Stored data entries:
◆ ◆ ◆

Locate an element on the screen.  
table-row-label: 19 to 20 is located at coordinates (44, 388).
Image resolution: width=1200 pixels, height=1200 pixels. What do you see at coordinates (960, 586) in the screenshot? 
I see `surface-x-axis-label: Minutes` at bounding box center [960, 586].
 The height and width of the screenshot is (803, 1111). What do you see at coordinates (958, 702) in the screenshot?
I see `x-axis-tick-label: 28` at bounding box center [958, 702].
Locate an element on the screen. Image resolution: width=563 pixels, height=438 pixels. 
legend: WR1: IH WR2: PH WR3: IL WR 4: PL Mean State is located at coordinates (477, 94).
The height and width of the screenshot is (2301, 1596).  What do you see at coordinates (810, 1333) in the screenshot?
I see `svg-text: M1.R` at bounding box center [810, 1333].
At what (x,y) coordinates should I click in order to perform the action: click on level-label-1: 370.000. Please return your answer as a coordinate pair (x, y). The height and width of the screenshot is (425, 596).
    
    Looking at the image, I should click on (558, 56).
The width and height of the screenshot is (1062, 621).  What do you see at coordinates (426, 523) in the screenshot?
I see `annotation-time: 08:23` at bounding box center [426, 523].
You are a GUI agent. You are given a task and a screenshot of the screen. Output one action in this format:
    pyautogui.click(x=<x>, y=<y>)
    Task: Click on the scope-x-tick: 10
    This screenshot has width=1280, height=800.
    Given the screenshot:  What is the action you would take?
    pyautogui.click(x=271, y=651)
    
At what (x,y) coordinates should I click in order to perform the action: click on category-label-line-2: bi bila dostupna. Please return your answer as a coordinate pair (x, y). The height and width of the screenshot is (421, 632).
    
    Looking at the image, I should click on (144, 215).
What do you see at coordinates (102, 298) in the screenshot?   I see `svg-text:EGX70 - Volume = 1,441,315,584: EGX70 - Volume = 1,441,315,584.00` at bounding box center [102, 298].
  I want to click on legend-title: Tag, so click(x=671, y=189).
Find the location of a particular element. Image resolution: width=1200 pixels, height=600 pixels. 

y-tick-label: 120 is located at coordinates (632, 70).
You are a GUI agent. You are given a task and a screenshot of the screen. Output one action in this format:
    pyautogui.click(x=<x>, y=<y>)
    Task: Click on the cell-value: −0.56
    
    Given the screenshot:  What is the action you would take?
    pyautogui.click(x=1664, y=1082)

◆ ◆ ◆

→ **THE PROBLEM**
Can you lay out every line of the material above as a Markdown table with the columns Row and Line, numbering the rows and skipping blank lines?

→ **RESULT OF THE TASK**
| Row | Line |
|---|---|
| 1 | Locate an element on the screen.   |
| 2 | table-row-label: 19 to 20 is located at coordinates (44, 388). |
| 3 | Image resolution: width=1200 pixels, height=1200 pixels. What do you see at coordinates (960, 586) in the screenshot?  |
| 4 | I see `surface-x-axis-label: Minutes` at bounding box center [960, 586]. |
| 5 |  The height and width of the screenshot is (803, 1111). What do you see at coordinates (958, 702) in the screenshot? |
| 6 | I see `x-axis-tick-label: 28` at bounding box center [958, 702]. |
| 7 | Locate an element on the screen. Image resolution: width=563 pixels, height=438 pixels.  |
| 8 | legend: WR1: IH WR2: PH WR3: IL WR 4: PL Mean State is located at coordinates (477, 94). |
| 9 | The height and width of the screenshot is (2301, 1596).  What do you see at coordinates (810, 1333) in the screenshot? |
| 10 | I see `svg-text: M1.R` at bounding box center [810, 1333]. |
| 11 | At what (x,y) coordinates should I click in order to perform the action: click on level-label-1: 370.000. Please return your answer as a coordinate pair (x, y). The height and width of the screenshot is (425, 596). |
| 12 |     Looking at the image, I should click on (558, 56). |
| 13 | The width and height of the screenshot is (1062, 621).  What do you see at coordinates (426, 523) in the screenshot? |
| 14 | I see `annotation-time: 08:23` at bounding box center [426, 523]. |
| 15 | You are a GUI agent. You are given a task and a screenshot of the screen. Output one action in this format: |
| 16 |     pyautogui.click(x=<x>, y=<y>) |
| 17 |     Task: Click on the scope-x-tick: 10 |
| 18 |     This screenshot has width=1280, height=800. |
| 19 |     Given the screenshot:  What is the action you would take? |
| 20 |     pyautogui.click(x=271, y=651) |
| 21 | At what (x,y) coordinates should I click in order to perform the action: click on category-label-line-2: bi bila dostupna. Please return your answer as a coordinate pair (x, y). The height and width of the screenshot is (421, 632). |
| 22 |     Looking at the image, I should click on (144, 215). |
| 23 | What do you see at coordinates (102, 298) in the screenshot?   I see `svg-text:EGX70 - Volume = 1,441,315,584: EGX70 - Volume = 1,441,315,584.00` at bounding box center [102, 298]. |
| 24 |   I want to click on legend-title: Tag, so click(x=671, y=189). |
| 25 | Find the location of a particular element. Image resolution: width=1200 pixels, height=600 pixels.  |
| 26 | y-tick-label: 120 is located at coordinates (632, 70). |
| 27 | You are a GUI agent. You are given a task and a screenshot of the screen. Output one action in this format: |
| 28 |     pyautogui.click(x=<x>, y=<y>) |
| 29 |     Task: Click on the cell-value: −0.56 |
| 30 |     Given the screenshot:  What is the action you would take? |
| 31 |     pyautogui.click(x=1664, y=1082) |